Il bisnonno di Emilio sapeva che se suonavano a distesa tutte e cinque il morto era una persona importante e bisognava mettersi la
muda, l’abito della festa, e correre in chiesa perché a un funerale di prima classe non doveva mancare nessuno. Il nonno di Emilio coltivava la Barbera e, allorquando il campanone lanciava quel suo grido cupo e solenne nel bel mezzo di un pomeriggio d’estate, correva in vigna a dare il verderame. Oggi, se si profila un attacco di peronospera il servizio fitosanitario della Regione manda un sms, eppure le campane fanno ancora parte della vita di Emilio, il quale ha 23 anni, è un provetto pasticcere e dichiara: «sono diventato campanaro per curiosità e continuo a farlo per passione». Emilio Gallina è l’anima della neonata Associazione dei campanari, una delle poche in Piemonte. Nei giorni scorsi ha aperto a Mombaruzzo una scuola che insegna la
baudetta, la tecnica ambrosiana che utilizza la tastiera per comandare i rintocchi. «Ma a Romano di Lombardia se la chiami baudetta non ti capisce nessuno, perché da noi si chiama
allegrezza: il gergo, così come il modo di suonare, cambiano da paese a paese » precisa il bergamasco Mattia Cassinelli e ti ricorda che vivi in un Paese in cui, non tanto tempo fa, il prestigio di una comunità si misurava con l’altezza del campanile e il numero delle sue campane. «Anche noi siamo affezionati al nostro campanile ma andiamo a suonare in quelli degli altri, perché non ha senso - precisa - creare un gruppo di campanari per suonare solo nella propria parrocchia…». Mattia ha appena compiuto 18 anni ma è lui che sta formando i 'colleghi' piemontesi.
La loro è la storia di migliaia di persone che si sono avvicinate all’arte campanaria per passione: nessun campanaro viene retribuito e la quasi totalità degli impianti è automatizzato. Stiamo parlando dunque di un 'esercito' invisibile, che, secondo i calcoli della Federazione nazionale suonatori di campane conta almeno 3.500 effettivi; invisibile perché sono studenti, bancari o pensionati che trascorrono le loro giornate a studiare antiche suonate, a pulire le celle campanarie dai residui dei piccioni e dalle muffe, a interrogare anziani sacrestani dai ricordi sfuocati.
La passione per le campane avvicina alla Chiesa (e viceversa) ma anche alla riscoperta delle tradizioni locali: l’associazione monferrina nasce per animare le cerimonie religiose e le feste popolari e si incarica di 'salvare' i campanili pericolanti. Un volontariato che impegna testa e muscoli: in Piemonte le campane si suonano a mano, il che significa inerpicarsi su incerte scale a pioli fino alla cella, 'liberare' gli strumenti dall’impianto elettrico che li 'imprigiona' e farli oscillare al ritmo impartito dal caposquadra. Taluni usano la tastiera collegata ai battacchi; in tal caso, ogni campana viene preventivamente immobilizzata.

» **Materiale raccolto**
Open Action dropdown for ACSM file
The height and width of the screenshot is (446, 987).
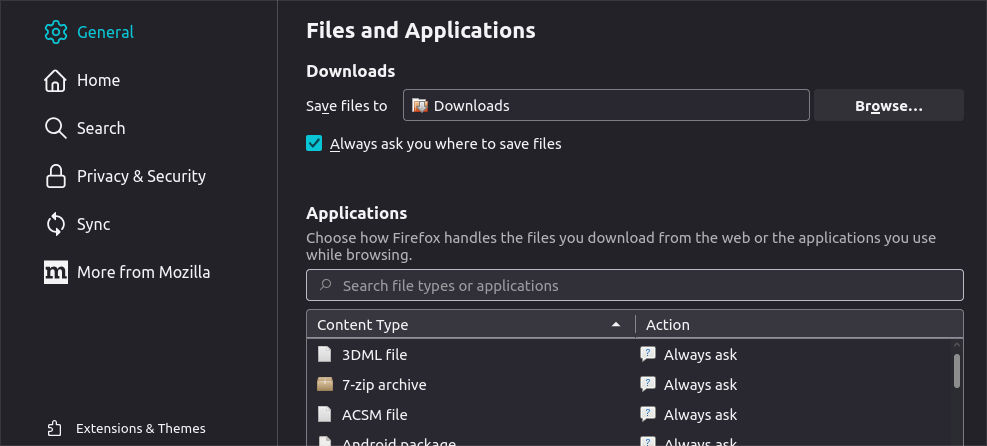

» **Dettagli esercizio**
Nel testo sui campanari, quanti suonatori di campane conta almeno la Federazione nazionale suonatori di campane? I dati provengono da un'altra fonte.

» **Risultato**
Almeno 3.500.